Directive A - Write out the listing again from the line containing "Task: Click point A marker on the map" down to the end of the listing, shifting every coordinate in the answers up by 139 and changing nothing else. Leave the pictures out.

Metamath Proof Explorer


Theorem alephislim

Description: Every aleph is a limit ordinal. (Contributed by NM, 11-Nov-2003)

Ref Expression
Assertion alephislim ( 𝐴 ∈ On ↔ Lim ( ℵ ‘ 𝐴 ) )

Proof

Step Hyp Ref Expression
1 alephgeom ( 𝐴 ∈ On ↔ ω ⊆ ( ℵ ‘ 𝐴 ) )
2 cardlim ( ω ⊆ ( card ‘ ( ℵ ‘ 𝐴 ) ) ↔ Lim ( card ‘ ( ℵ ‘ 𝐴 ) ) )
3 alephcard ( card ‘ ( ℵ ‘ 𝐴 ) ) = ( ℵ ‘ 𝐴 )
4 3 sseq2i ( ω ⊆ ( card ‘ ( ℵ ‘ 𝐴 ) ) ↔ ω ⊆ ( ℵ ‘ 𝐴 ) )
5 limeq ( ( card ‘ ( ℵ ‘ 𝐴 ) ) = ( ℵ ‘ 𝐴 ) → ( Lim ( card ‘ ( ℵ ‘ 𝐴 ) ) ↔ Lim ( ℵ ‘ 𝐴 ) ) )
6 3 5 ax-mp ( Lim ( card ‘ ( ℵ ‘ 𝐴 ) ) ↔ Lim ( ℵ ‘ 𝐴 ) )
7 2 4 6 3bitr3i ( ω ⊆ ( ℵ ‘ 𝐴 ) ↔ Lim ( ℵ ‘ 𝐴 ) )
8 1 7 bitri ( 𝐴 ∈ On ↔ Lim ( ℵ ‘ 𝐴 ) )

Data shown -
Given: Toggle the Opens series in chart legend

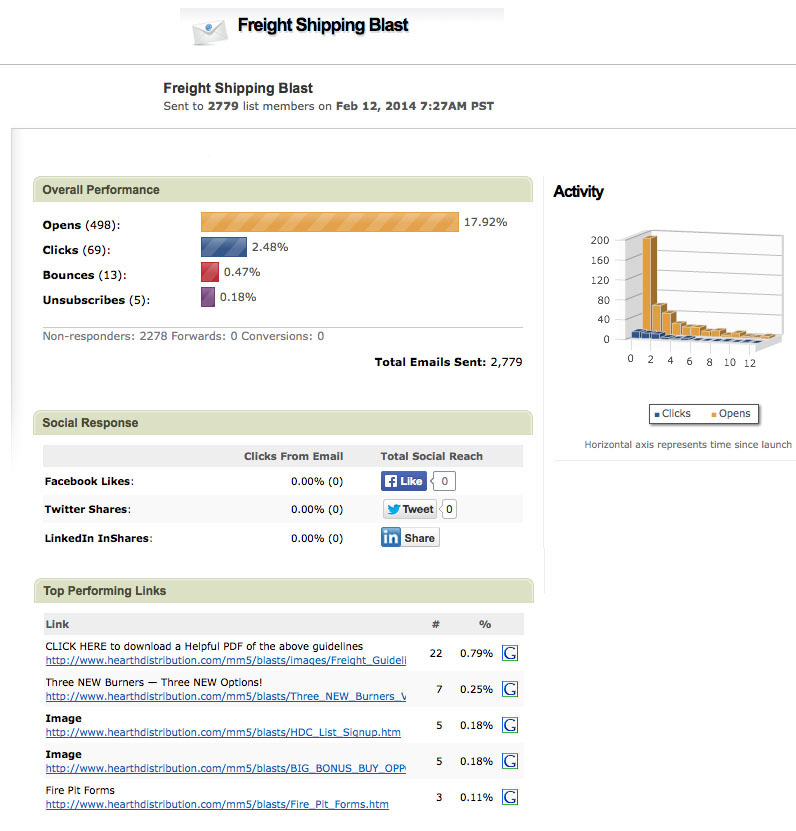Looking at the screenshot, I should 729,413.
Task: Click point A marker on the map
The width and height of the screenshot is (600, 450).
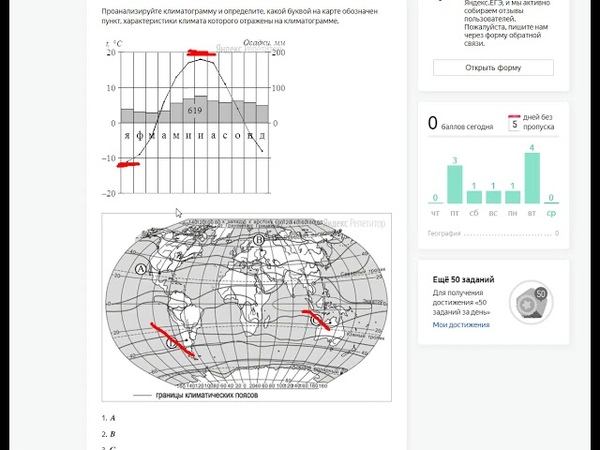Action: pos(141,269)
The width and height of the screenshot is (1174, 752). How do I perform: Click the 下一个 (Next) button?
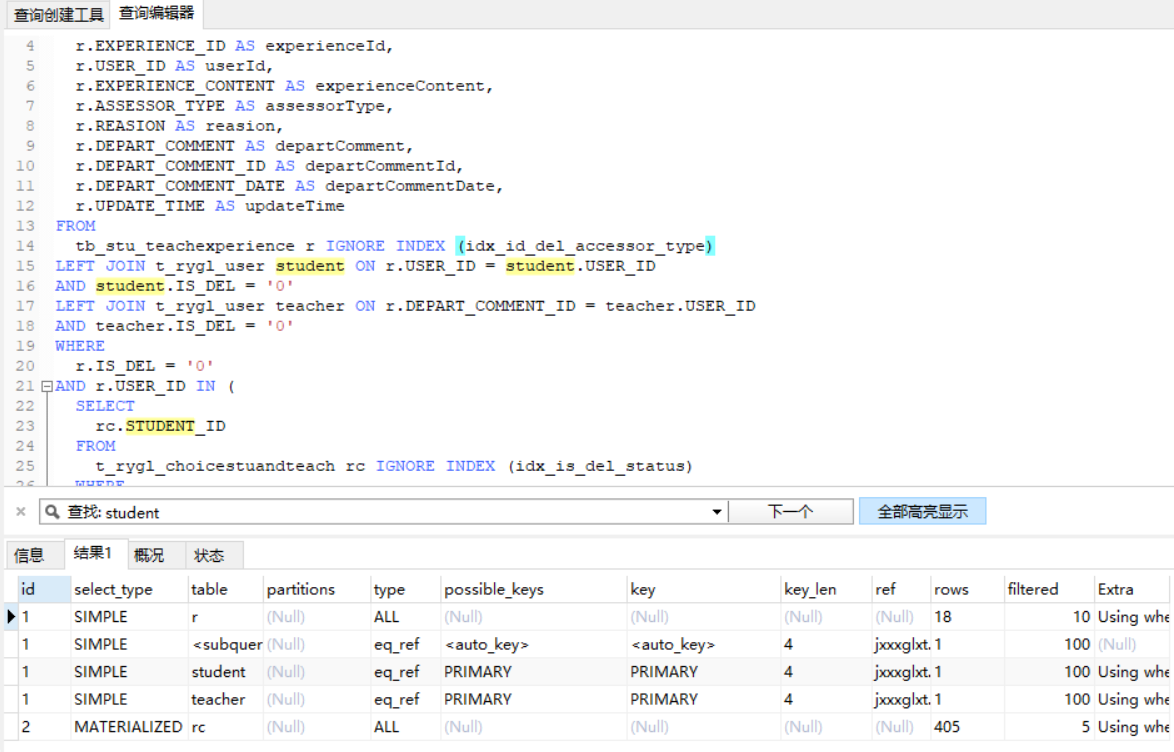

Directive B - Set down word for word the part of the Metamath proof page running from "2 cardlim ( ω" down to "Lim ( ℵ ‘ 𝐴 ) ) )".

Expected output A -
Task: Click point A marker on the map
The width and height of the screenshot is (600, 450).
Action: pos(280,408)
The width and height of the screenshot is (1174, 752). How do I perform: Click the 下一个 (Next) button?

Expected output B -
2 cardlim ( ω ⊆ ( card ‘ ( ℵ ‘ 𝐴 ) ) ↔ Lim ( card ‘ ( ℵ ‘ 𝐴 ) ) )
3 alephcard ( card ‘ ( ℵ ‘ 𝐴 ) ) = ( ℵ ‘ 𝐴 )
4 3 sseq2i ( ω ⊆ ( card ‘ ( ℵ ‘ 𝐴 ) ) ↔ ω ⊆ ( ℵ ‘ 𝐴 ) )
5 limeq ( ( card ‘ ( ℵ ‘ 𝐴 ) ) = ( ℵ ‘ 𝐴 ) → ( Lim ( card ‘ ( ℵ ‘ 𝐴 ) ) ↔ Lim ( ℵ ‘ 𝐴 ) ) )